About the Journal
General information about the journal
Name: Boletim IBCCRIM
Responsible party: Instituto Brasileiro de Ciências Criminais (IBCCRIM)
Format: printed and digital
Year of creation: 1993 (without interruptions)
Frequency: monthly
Receipt of manuscripts: continuous flow and special notices
ISSN (Print): 1676-3661 / ISSN (Electronic): 2965-937X
Electronic address: bolso@ibccrim.org.br
No article processing fees
Editorial Policy:
The IBCCRIM Bulletin is a free, monthly publication that has circulated continuously since 1993, dedicated to disseminating qualified reflections and critical interventions on contemporary issues in the criminal sciences. Its scope encompasses Criminal Law, Criminal Procedure, Criminology, and Human Rights, always paying attention to the interfaces between academic production, criminal policy, and judicial practice. The journal also reports relevant case law from domestic and international courts related to this field.

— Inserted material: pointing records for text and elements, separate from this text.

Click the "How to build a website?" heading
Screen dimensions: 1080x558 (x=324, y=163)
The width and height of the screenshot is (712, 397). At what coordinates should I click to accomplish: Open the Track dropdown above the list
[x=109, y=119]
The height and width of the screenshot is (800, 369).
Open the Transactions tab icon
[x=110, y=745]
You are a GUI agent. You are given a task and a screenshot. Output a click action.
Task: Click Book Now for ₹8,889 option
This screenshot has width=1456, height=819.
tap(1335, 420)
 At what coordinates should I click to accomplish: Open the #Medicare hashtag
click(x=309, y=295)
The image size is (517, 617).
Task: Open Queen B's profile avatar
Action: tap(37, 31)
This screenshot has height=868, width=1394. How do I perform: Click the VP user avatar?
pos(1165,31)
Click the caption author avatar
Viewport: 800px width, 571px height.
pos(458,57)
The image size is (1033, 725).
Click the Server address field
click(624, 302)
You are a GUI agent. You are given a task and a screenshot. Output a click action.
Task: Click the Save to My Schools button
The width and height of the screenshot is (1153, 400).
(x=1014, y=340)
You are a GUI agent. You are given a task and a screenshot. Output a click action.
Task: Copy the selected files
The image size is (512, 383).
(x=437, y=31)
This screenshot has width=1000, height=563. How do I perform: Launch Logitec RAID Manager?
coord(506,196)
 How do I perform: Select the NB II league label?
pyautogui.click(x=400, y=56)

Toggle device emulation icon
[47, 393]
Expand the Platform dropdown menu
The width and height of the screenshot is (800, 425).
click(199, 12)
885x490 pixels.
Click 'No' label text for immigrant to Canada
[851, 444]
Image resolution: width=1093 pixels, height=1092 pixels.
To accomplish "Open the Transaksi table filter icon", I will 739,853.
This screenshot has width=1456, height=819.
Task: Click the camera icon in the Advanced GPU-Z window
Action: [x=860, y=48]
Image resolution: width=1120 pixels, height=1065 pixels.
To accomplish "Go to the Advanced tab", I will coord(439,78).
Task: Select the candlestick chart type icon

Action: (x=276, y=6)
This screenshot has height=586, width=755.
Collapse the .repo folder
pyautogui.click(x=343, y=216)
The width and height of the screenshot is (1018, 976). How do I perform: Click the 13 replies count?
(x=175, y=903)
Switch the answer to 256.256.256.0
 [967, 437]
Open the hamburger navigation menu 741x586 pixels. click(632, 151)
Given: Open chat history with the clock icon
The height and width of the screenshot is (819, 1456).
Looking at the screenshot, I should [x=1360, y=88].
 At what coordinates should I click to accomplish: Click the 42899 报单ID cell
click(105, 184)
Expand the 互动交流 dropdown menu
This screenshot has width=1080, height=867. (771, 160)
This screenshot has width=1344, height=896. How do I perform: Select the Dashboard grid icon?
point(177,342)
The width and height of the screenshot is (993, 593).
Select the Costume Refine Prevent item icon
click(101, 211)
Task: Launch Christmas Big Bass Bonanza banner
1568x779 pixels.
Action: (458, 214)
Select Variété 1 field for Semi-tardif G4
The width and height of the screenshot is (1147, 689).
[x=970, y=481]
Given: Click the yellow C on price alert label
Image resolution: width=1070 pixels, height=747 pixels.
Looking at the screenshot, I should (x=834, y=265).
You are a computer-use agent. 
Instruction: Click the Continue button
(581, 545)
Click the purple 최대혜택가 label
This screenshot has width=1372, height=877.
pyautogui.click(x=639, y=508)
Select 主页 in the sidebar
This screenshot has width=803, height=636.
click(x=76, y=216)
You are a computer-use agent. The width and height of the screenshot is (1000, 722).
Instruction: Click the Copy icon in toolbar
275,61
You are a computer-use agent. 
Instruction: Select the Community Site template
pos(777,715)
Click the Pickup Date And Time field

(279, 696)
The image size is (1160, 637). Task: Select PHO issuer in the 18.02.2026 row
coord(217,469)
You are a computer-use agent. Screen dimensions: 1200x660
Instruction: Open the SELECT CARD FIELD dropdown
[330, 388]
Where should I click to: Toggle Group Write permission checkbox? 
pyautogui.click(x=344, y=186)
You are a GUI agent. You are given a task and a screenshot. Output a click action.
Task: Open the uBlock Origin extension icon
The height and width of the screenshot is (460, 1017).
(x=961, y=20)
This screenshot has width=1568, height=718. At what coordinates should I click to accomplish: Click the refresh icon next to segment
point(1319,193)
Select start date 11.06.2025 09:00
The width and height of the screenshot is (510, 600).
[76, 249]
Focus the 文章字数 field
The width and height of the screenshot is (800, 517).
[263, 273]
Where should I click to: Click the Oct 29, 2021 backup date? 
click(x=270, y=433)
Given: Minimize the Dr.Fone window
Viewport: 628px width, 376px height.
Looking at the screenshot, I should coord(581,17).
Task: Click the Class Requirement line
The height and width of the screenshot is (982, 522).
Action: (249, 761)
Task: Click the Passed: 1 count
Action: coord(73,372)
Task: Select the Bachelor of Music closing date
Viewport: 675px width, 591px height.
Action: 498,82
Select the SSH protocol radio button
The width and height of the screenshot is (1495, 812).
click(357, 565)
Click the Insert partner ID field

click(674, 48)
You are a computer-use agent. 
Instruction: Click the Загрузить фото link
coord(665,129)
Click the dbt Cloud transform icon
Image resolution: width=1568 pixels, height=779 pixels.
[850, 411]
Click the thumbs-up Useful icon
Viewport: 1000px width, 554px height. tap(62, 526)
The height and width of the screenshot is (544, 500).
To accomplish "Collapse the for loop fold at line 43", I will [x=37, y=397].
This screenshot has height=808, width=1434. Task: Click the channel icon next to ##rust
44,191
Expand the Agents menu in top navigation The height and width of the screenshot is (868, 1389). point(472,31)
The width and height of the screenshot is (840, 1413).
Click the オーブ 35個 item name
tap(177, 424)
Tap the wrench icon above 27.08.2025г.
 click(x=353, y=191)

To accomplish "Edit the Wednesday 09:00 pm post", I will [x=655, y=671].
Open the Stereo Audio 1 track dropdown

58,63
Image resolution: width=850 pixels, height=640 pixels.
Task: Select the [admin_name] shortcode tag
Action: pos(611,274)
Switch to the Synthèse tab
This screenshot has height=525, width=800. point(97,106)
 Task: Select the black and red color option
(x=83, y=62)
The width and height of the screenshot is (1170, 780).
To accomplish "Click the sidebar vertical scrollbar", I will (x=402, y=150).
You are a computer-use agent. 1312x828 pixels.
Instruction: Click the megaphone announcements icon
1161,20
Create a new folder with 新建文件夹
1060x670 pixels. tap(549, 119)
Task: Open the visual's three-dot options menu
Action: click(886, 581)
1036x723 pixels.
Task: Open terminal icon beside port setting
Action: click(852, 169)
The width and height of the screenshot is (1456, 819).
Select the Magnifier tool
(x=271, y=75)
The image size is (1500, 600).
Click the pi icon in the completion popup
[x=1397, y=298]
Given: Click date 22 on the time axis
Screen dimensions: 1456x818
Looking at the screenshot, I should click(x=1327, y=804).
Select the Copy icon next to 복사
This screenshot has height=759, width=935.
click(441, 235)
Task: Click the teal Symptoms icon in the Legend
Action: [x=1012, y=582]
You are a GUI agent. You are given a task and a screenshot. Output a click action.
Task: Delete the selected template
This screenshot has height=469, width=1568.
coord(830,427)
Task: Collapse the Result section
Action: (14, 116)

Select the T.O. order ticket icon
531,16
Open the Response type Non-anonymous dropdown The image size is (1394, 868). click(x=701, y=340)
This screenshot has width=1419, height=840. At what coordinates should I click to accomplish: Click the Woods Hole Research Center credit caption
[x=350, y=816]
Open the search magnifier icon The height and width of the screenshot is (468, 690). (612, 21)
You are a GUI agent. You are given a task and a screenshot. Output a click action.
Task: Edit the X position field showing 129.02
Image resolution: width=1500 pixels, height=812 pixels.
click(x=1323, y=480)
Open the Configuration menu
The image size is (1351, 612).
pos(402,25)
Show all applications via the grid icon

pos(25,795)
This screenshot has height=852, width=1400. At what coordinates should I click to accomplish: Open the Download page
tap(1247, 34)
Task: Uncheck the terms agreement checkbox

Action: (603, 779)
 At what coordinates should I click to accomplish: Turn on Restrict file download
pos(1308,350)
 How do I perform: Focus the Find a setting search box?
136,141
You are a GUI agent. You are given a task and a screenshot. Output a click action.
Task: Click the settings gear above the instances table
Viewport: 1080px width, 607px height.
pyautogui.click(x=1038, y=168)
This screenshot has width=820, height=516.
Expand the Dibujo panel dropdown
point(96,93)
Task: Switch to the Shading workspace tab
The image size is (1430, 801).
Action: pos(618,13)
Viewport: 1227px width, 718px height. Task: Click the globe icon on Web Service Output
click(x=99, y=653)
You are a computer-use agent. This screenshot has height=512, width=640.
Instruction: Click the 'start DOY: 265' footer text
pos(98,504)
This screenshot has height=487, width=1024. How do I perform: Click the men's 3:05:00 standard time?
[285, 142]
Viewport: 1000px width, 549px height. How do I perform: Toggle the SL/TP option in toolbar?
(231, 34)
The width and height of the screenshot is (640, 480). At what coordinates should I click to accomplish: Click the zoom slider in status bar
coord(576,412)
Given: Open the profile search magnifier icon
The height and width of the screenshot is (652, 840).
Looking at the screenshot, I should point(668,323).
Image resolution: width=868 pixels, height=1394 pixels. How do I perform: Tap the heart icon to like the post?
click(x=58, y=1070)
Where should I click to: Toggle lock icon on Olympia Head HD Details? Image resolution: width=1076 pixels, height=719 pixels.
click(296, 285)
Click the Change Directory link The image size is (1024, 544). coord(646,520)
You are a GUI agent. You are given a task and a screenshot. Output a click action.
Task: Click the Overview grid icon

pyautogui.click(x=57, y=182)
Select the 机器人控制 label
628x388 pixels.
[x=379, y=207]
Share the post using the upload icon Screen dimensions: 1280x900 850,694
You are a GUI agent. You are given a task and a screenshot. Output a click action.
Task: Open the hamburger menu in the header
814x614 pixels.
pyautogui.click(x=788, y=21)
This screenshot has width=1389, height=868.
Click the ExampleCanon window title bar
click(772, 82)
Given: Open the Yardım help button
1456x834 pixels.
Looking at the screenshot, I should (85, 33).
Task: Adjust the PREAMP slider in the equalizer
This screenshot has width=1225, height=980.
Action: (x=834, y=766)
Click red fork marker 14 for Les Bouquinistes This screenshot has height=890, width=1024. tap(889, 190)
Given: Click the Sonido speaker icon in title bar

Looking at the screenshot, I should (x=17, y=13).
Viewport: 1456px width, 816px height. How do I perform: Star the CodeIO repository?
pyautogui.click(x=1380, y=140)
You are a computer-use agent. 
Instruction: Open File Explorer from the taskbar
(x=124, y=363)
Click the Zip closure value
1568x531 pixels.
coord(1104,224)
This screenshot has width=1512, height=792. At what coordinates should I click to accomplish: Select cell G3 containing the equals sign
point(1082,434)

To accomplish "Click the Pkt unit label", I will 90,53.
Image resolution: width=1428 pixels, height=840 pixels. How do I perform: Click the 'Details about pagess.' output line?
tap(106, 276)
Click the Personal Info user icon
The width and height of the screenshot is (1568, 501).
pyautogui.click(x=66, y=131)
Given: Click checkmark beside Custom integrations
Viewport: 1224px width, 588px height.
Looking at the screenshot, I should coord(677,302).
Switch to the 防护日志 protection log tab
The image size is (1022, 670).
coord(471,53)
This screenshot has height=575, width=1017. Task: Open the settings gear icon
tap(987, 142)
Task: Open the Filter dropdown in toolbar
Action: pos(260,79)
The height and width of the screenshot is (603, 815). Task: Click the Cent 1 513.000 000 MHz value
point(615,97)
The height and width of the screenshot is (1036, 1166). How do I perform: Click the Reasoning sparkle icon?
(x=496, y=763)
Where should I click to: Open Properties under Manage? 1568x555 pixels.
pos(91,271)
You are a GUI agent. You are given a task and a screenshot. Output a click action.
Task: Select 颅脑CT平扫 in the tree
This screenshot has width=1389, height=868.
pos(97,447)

The Bulletin’s editorial organization is flexible and follows the dynamics of legal-criminal debate. Its issues feature doctrinal contributions, criminal policy analyses, criminological studies, texts on childhood and youth, human rights and the justice system, as well as institutional statements and public notes. There is also room for emerging and socially sensitive topics, such as wrongful convictions, control of punitive power, procedural guarantees, state violence, and other core problems of the criminal justice system.
Commented case law is a permanent axis of the publication, offering critical analyses of decisions from state courts, higher courts, and international courts, seeking to bring judicial interpretation closer to specialized academic debate.
The Bulletin also publishes interviews, criminological epistles, and texts of professional memory and reflection (such as in the section Voices of Experience).
Overall, the IBCCRIM Bulletin’s editorial project seeks to strengthen a legal culture committed to democracy, the restraint of punitive power, and the promotion of fundamental rights, serving as a space for the circulation of ideas, qualified criticism, and dialogue between academia and practice.